### [Directions]
Retype only the lines at the head of the records, first through the one with "The height and width of the screenshot is (486, 555).", exactly as written.

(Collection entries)

--- START ---

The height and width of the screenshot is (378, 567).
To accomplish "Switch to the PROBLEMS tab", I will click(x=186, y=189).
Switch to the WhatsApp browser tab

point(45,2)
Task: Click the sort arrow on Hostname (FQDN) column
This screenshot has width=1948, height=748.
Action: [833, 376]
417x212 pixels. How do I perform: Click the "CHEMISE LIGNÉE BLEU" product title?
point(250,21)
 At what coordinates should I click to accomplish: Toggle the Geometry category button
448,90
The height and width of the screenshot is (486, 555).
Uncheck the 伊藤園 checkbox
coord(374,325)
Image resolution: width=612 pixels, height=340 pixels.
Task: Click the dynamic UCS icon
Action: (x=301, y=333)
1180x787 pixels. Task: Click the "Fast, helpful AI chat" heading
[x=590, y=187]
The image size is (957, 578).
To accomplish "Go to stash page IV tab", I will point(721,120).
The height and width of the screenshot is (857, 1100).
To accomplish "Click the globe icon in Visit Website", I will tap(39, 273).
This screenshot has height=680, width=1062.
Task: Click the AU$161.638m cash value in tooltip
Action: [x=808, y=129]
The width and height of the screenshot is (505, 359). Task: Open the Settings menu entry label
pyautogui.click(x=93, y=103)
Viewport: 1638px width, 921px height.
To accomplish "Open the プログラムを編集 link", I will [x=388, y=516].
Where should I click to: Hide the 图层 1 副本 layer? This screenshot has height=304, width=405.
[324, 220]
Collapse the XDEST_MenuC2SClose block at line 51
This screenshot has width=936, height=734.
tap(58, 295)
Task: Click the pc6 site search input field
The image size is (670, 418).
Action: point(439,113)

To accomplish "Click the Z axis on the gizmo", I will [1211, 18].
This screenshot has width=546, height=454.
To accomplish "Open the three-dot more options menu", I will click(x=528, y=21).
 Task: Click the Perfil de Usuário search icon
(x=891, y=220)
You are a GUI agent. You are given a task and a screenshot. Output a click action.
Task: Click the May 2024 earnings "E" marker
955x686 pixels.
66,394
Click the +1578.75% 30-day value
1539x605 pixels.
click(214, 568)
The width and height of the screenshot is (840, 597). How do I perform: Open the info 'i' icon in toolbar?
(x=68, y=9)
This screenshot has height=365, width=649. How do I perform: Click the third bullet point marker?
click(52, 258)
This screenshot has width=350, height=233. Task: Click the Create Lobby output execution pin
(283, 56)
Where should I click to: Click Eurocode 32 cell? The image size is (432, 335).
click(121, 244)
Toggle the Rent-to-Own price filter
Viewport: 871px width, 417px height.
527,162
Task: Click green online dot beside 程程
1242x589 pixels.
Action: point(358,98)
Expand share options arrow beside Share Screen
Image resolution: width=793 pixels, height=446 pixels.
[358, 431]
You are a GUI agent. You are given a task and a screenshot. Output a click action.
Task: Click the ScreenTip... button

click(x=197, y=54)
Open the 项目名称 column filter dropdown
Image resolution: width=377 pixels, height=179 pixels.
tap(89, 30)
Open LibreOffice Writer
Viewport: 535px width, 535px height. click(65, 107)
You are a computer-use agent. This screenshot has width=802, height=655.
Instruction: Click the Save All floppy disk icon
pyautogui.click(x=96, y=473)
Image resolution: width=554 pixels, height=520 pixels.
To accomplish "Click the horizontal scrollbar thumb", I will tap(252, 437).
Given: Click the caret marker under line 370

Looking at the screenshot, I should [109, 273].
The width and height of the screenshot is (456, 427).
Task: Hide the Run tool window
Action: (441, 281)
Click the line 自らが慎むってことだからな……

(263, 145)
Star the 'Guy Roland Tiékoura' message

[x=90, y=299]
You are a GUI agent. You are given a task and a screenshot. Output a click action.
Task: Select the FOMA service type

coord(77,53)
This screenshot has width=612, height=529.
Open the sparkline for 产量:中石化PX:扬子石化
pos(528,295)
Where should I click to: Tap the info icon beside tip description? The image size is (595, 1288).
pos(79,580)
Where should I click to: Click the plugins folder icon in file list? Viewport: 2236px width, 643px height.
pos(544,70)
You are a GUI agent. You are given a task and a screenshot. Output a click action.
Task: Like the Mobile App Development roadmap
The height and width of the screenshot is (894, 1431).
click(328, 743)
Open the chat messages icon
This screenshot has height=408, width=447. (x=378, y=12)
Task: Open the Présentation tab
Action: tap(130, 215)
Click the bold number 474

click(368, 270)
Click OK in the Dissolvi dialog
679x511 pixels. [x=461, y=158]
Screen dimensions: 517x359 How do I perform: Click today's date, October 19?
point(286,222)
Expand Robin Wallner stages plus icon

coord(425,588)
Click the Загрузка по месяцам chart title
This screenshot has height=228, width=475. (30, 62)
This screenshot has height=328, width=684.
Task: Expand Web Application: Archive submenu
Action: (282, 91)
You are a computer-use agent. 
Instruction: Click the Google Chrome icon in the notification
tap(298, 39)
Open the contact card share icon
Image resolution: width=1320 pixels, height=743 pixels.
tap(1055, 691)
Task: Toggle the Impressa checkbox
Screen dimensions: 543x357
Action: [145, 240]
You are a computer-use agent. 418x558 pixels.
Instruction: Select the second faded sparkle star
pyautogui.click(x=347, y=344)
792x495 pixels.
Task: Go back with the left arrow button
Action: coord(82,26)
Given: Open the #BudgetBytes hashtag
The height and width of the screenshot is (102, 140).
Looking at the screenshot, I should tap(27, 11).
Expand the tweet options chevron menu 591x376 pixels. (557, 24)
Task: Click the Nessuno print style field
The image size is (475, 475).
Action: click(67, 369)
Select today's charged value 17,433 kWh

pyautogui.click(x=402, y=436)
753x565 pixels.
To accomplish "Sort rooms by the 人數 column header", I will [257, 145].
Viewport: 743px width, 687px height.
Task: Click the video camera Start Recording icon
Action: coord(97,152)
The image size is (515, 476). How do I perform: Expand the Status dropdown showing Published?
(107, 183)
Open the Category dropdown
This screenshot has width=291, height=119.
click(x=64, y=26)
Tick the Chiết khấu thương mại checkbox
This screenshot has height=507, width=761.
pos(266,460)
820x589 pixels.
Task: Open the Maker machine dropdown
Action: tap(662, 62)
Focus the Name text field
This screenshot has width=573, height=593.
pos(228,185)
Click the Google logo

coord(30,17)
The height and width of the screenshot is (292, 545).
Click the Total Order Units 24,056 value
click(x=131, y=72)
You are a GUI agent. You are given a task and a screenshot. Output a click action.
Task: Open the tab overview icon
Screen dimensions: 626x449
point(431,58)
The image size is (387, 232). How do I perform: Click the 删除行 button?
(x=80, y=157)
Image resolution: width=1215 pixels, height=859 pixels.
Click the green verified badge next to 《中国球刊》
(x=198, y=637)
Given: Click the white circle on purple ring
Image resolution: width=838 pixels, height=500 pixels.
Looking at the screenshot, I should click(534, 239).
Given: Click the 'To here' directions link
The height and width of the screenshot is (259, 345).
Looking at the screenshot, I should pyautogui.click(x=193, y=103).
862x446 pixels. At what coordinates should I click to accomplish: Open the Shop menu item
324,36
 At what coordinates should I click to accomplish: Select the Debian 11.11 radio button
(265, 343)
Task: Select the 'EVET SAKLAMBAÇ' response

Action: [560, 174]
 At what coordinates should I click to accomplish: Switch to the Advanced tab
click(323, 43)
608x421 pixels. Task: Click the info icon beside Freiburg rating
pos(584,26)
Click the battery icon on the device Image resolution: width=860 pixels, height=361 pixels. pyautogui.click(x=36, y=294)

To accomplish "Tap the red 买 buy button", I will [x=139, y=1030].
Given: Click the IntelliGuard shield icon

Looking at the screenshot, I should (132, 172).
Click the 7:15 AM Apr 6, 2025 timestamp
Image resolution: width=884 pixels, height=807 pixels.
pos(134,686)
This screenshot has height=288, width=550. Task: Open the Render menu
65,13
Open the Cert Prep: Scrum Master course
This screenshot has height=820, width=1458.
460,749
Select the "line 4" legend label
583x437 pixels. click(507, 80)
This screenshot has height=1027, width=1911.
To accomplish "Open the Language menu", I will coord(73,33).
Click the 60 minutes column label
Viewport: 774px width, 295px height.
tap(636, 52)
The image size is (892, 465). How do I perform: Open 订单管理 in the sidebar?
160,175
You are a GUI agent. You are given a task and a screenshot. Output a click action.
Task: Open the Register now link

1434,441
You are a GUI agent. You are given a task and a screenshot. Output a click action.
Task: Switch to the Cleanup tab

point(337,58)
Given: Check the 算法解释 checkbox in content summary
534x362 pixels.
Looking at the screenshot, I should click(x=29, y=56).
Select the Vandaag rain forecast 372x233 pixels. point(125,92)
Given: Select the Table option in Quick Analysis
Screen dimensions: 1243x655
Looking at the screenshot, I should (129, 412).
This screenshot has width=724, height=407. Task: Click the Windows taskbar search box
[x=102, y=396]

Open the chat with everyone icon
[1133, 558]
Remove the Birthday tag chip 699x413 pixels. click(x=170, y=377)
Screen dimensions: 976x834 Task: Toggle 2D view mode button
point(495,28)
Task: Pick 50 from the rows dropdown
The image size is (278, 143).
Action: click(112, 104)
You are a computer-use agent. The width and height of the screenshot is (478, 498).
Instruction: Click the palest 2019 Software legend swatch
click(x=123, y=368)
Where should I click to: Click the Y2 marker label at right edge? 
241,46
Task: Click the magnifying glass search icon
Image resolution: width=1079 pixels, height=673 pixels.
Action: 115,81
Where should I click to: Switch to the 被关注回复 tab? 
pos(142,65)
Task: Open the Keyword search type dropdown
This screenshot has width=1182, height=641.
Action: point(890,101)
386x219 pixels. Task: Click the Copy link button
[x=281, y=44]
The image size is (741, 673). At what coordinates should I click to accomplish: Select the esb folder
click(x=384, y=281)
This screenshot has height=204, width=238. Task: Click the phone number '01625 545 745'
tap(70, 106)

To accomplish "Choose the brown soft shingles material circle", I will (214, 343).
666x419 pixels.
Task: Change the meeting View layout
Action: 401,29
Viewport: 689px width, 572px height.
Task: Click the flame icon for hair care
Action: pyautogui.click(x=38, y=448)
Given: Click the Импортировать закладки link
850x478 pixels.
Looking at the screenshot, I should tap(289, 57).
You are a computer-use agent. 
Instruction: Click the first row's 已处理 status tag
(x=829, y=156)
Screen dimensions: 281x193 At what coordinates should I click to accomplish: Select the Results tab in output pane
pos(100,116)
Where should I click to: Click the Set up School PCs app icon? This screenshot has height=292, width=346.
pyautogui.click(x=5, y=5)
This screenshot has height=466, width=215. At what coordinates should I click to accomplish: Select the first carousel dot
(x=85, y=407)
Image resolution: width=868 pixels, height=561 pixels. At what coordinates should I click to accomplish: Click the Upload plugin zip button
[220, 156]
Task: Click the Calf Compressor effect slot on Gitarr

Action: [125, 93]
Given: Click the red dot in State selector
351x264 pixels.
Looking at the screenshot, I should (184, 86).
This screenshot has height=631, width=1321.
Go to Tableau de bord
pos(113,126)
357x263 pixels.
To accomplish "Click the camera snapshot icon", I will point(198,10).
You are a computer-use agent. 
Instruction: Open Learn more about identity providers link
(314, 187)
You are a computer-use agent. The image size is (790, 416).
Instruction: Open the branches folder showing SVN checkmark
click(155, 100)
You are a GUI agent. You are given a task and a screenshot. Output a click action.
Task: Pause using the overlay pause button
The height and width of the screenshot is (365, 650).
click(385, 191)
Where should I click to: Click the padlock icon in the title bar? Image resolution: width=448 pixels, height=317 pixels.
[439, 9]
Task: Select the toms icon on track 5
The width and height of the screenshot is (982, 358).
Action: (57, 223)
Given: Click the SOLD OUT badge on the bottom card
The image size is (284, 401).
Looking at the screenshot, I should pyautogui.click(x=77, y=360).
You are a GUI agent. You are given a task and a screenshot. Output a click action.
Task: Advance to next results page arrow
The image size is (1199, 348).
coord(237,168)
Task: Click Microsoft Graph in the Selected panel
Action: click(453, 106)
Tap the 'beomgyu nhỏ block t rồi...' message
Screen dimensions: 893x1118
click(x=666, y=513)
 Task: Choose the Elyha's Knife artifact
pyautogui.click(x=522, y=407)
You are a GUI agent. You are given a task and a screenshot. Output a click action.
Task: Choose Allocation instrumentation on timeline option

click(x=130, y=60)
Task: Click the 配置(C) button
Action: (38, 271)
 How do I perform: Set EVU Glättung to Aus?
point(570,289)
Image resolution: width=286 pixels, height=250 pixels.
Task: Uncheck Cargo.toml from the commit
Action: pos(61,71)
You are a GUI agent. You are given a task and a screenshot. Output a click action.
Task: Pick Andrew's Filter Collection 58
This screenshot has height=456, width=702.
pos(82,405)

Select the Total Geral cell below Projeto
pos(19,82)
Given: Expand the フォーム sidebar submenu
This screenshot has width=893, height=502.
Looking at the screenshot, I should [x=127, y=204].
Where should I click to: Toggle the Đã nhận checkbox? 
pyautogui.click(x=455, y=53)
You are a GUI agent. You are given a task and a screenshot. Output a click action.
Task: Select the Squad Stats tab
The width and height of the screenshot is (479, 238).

--- END ---

### [Written reply]
The height and width of the screenshot is (378, 567).
To accomplish "Switch to the PROBLEMS tab", I will click(x=186, y=189).
Switch to the WhatsApp browser tab

point(45,2)
Task: Click the sort arrow on Hostname (FQDN) column
This screenshot has width=1948, height=748.
Action: [833, 376]
417x212 pixels. How do I perform: Click the "CHEMISE LIGNÉE BLEU" product title?
point(250,21)
 At what coordinates should I click to accomplish: Toggle the Geometry category button
448,90
The height and width of the screenshot is (486, 555).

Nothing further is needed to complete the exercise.